Enliven: Journal of Dietetics Research and Nutrition

The Third Nutritional Transition and Toward an Equitable Feeding with Entomophagy
Author(s): Mehmet Faik Cem Turaman

Entomophagy defines the consumption of insect as food by humans. Insecta is one of the most widespread group of animals on the planet and is the most diverse group in terms of species. There is evidence that human, throughout its history has consumed insects as food. Insect consumption is still common all over the world yet insufficient. In the course of evolution, the human might have diverged from other apes by shifting it’s way of nutrition and then, there has been two transitions in it’s nutritional attitudes: The first one corresponds to the agricultural revolution and the second, to the Anthropocene. This manuscript advocates the necessity of the third nutritional transition through entomophagy.
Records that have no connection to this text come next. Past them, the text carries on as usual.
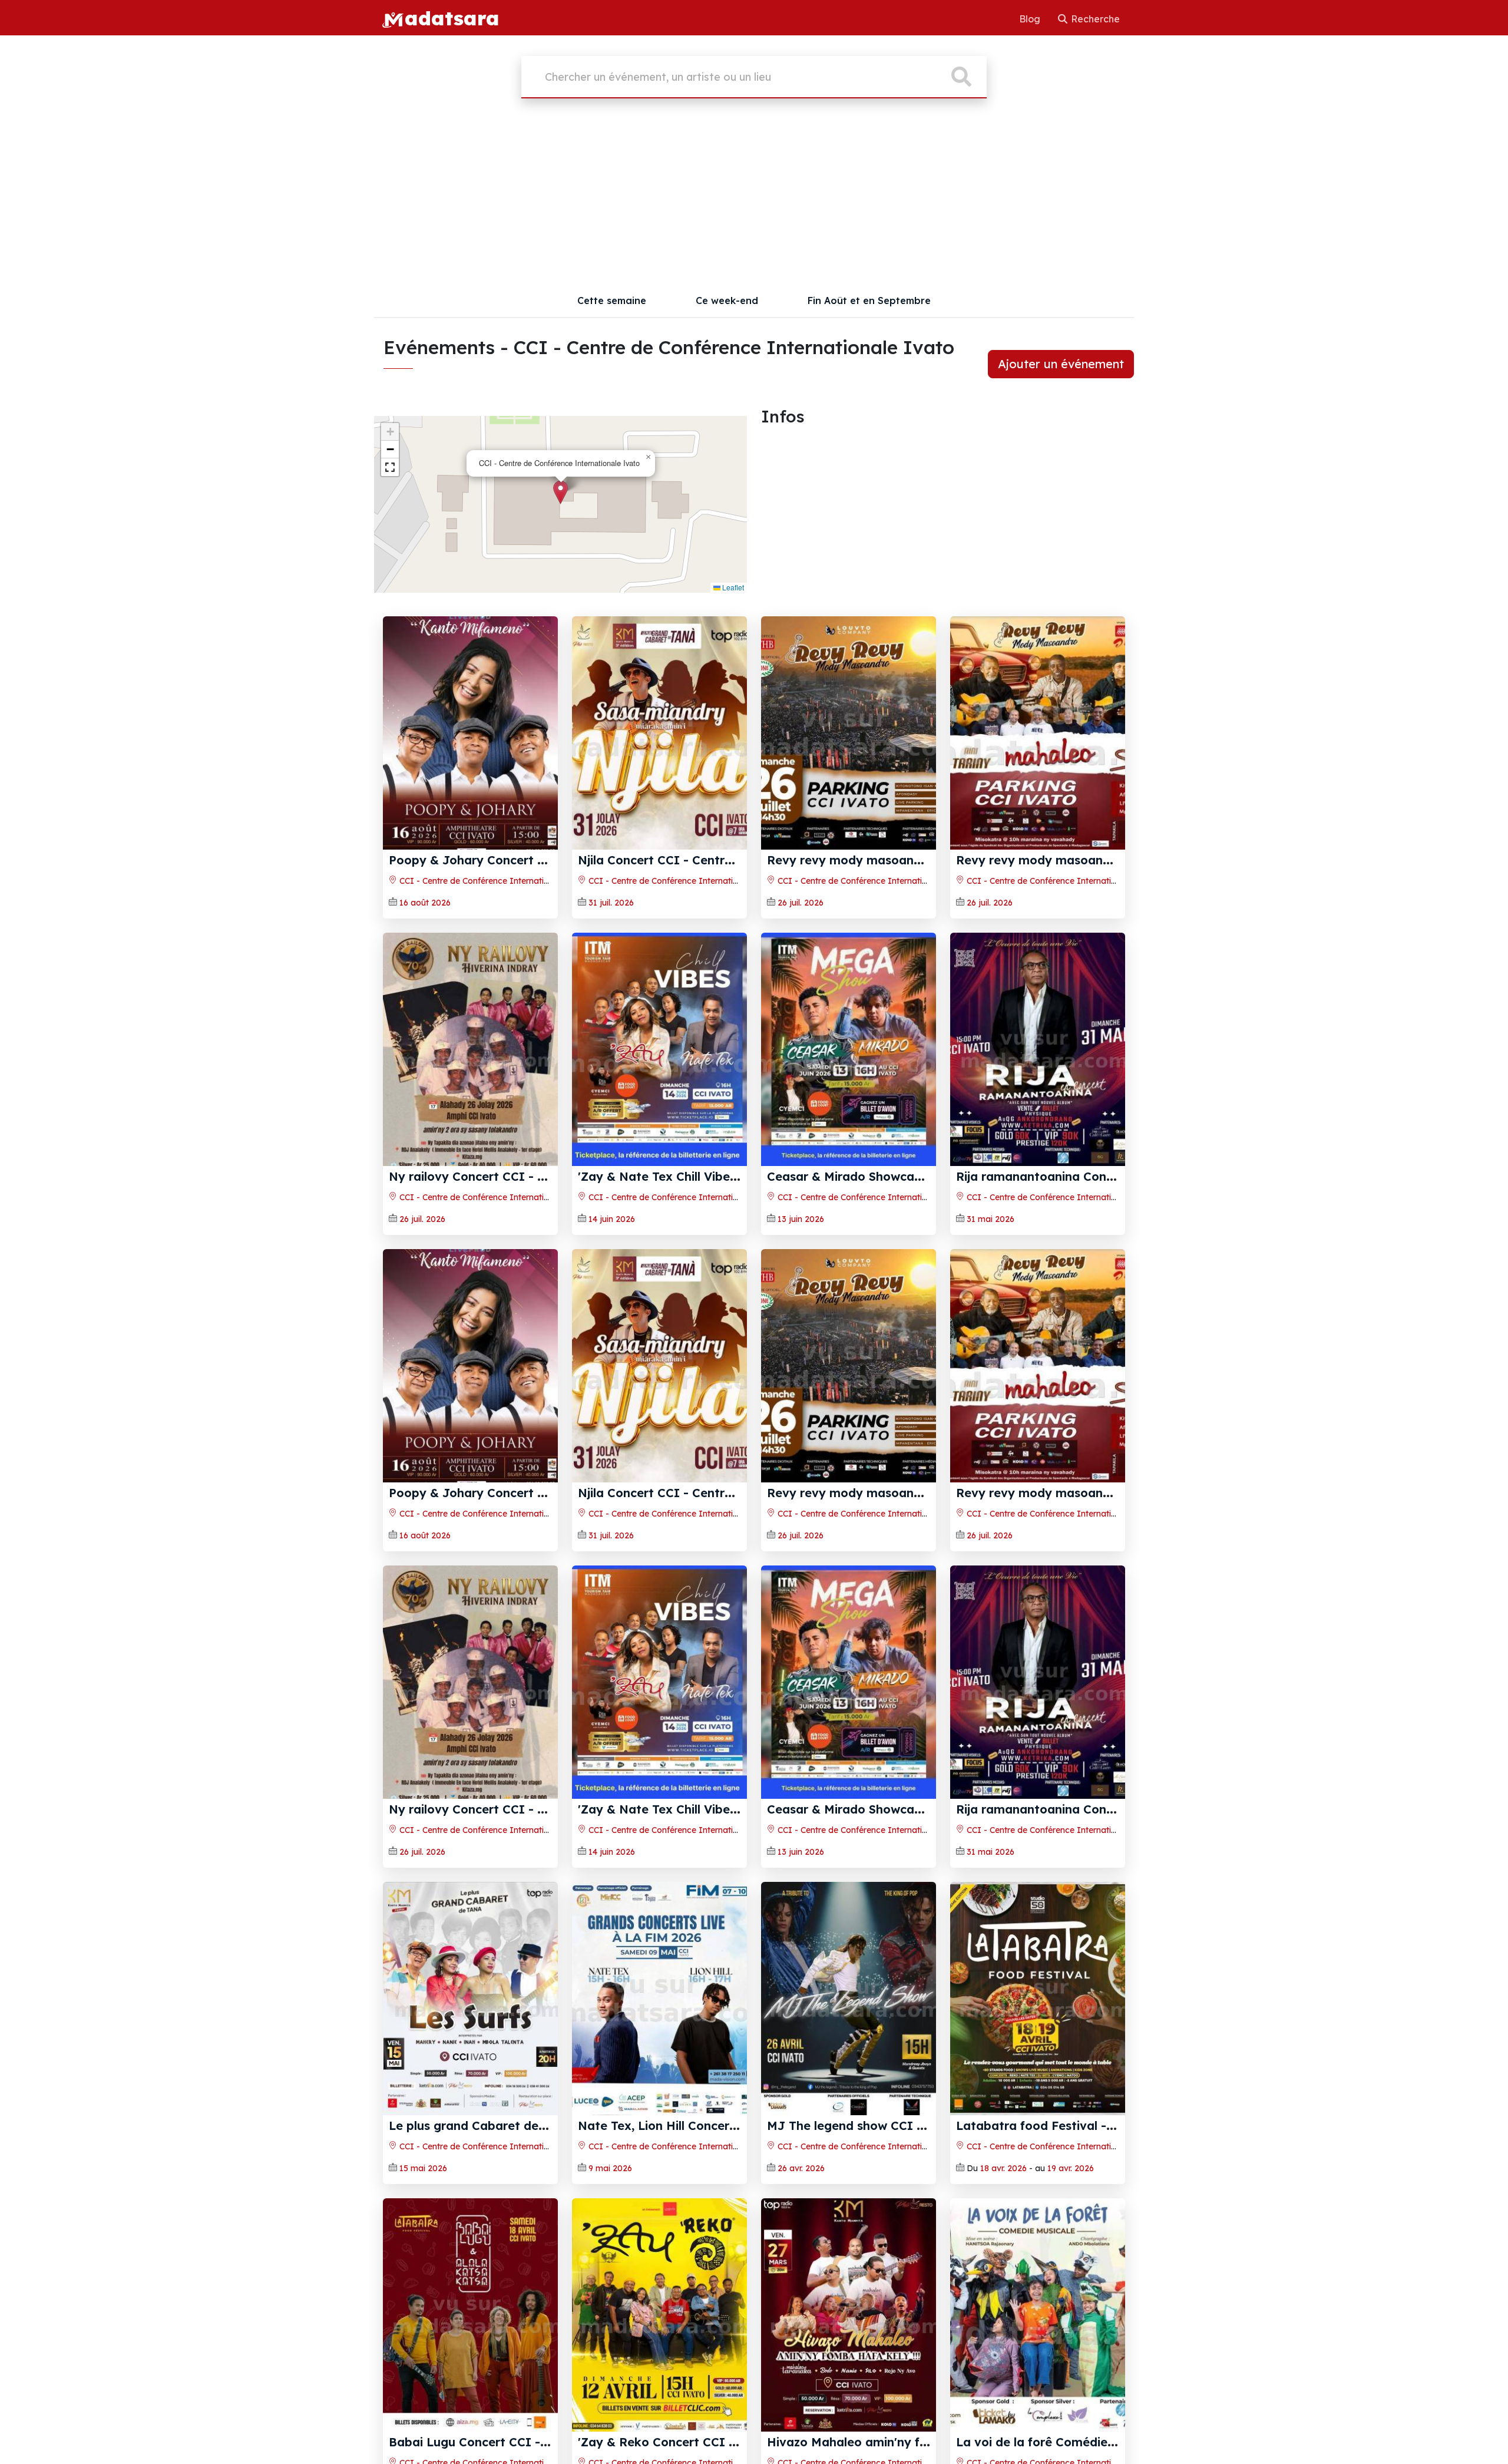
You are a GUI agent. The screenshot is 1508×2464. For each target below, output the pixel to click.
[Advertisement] (754, 195)
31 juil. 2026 (611, 902)
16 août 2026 (425, 902)
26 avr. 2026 (801, 2168)
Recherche (1094, 19)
With the beginning of the second nutritional transition, human has faced a health bottleneck stemming from the overconsumption of food. The most cost-effective way to overcome this obstacle is facilitating and/or achieving the third nutritional transition by eating insects. Through entomophagy not only our protein gap will be closed but the metabolic syndrome and cancer pandemics will also be prevented in a cheaper and painless manner. Insect breeding will save our species from the ecological deadlock of the environment. Entomophagy is by no means a matter of choice but a necessity.